As a recent global health emergency, the quick and reliable diagnosis of COVID-19 is urgently needed. Thus, many artificial intelligence (AI)-base methods are proposed for COVID-19 chest CT (computed tomography) image analysis. However, there are very limited COVID-19 chest CT images publicly available to evaluate those deep neural networks. On the other hand, a huge amount of CT images from lung cancer are publicly available. To build a reliable deep learning model trained and tested with a larger scale dataset, the proposed model builds a public COVID-19 CT dataset, containing 1186 CT images synthesized from lung cancer CT images using CycleGAN. Additionally, various deep learning models are tested with synthesized or real chest CT images for COVID-19 and Non-COVID-19 classification. In comparison, all models achieve excellent results in accuracy, precision, recall and F1 score for both synthesized and real COVID-19 CT images, demonstrating the reliable of the synthesized dataset.
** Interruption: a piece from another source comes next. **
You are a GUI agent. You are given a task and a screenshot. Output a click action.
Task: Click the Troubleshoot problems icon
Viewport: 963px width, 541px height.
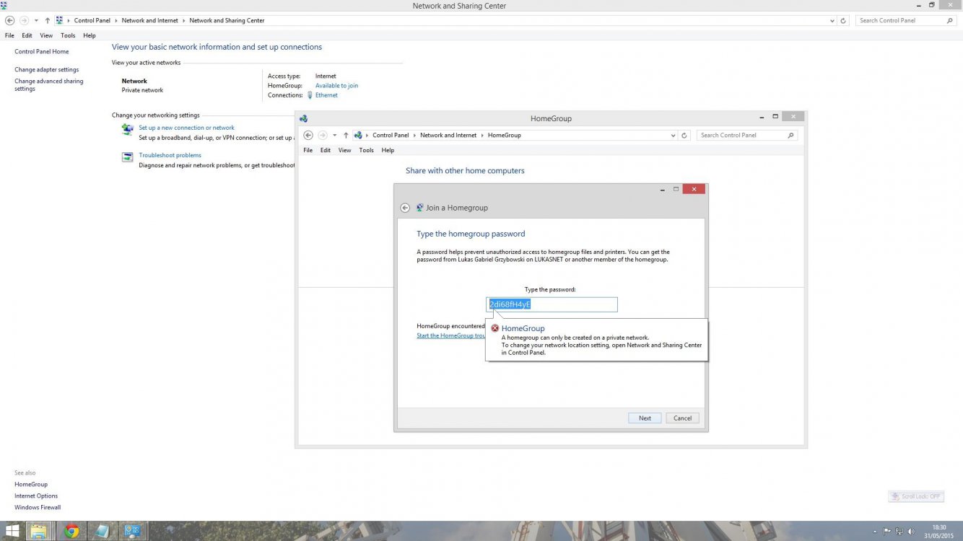pos(127,156)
The public dataset and deep learning models can facilitate the development of accurate and efficient diagnostic testing for COVID-19.

1. Introduction

Since December of 2019, an outbreak of coronavirus disease (COVID-19) has spread rapidly throughout the world, with an ongoing risk of a pandemic [1], [2]. In absence of specific therapeutic drugs for COVID-19, it is essential to diagnose this disease effectively and immediately. With currently reported cases and published papers, lung CT (computed tomography) imaging has been recommended as one of the effective screening tools for COVID-19 pneumonia [3], [4].

Although CT images can be examined to identify the COVID-19 pneumonia regions with specific pattern by naked human eyes, CT screen is easy to miss those small and lightly infective regions especially in the early stage. Therefore, the sufficient training is necessary for radiologists to achieve an early-accurate diagnosis, which is indispensable not only for the prompt implementation of treatment but also for the population screening and response. However, the time-consuming and difficulty in professional training leads to the lack of qualified radiologists, which makes accurate diagnosis particularly challenging with the dramatically increasing cases nowadays [5].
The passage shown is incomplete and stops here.